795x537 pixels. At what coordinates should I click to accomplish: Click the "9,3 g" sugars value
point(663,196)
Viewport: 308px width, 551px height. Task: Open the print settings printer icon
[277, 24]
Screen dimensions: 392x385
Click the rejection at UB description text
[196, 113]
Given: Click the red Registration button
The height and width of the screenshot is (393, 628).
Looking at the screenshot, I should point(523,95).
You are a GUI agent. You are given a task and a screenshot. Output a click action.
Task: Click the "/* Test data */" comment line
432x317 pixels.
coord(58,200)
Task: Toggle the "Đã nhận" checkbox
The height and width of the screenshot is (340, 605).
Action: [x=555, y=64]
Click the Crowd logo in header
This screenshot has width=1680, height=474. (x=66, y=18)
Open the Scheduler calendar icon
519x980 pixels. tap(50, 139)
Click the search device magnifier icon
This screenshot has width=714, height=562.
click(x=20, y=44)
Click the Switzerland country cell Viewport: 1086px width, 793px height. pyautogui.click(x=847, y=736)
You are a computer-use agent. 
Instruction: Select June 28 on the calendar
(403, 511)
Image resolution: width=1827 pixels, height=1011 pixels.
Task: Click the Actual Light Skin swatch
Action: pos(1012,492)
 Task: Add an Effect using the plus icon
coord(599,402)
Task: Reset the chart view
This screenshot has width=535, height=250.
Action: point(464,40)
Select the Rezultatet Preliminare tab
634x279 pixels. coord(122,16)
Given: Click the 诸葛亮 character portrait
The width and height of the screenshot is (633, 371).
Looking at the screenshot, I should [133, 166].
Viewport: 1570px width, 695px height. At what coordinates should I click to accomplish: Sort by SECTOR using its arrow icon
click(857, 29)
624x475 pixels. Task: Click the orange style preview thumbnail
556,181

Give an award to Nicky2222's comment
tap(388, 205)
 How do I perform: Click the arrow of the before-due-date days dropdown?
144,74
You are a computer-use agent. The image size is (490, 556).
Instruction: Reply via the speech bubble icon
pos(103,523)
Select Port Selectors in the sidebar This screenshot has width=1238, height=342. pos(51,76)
####################
Problem statement> All lines above that include the word "computer" should be located and copied.

Exercise solution>
You are a computer-use agent. 
You are a computer-use agent. The image size is (490, 556).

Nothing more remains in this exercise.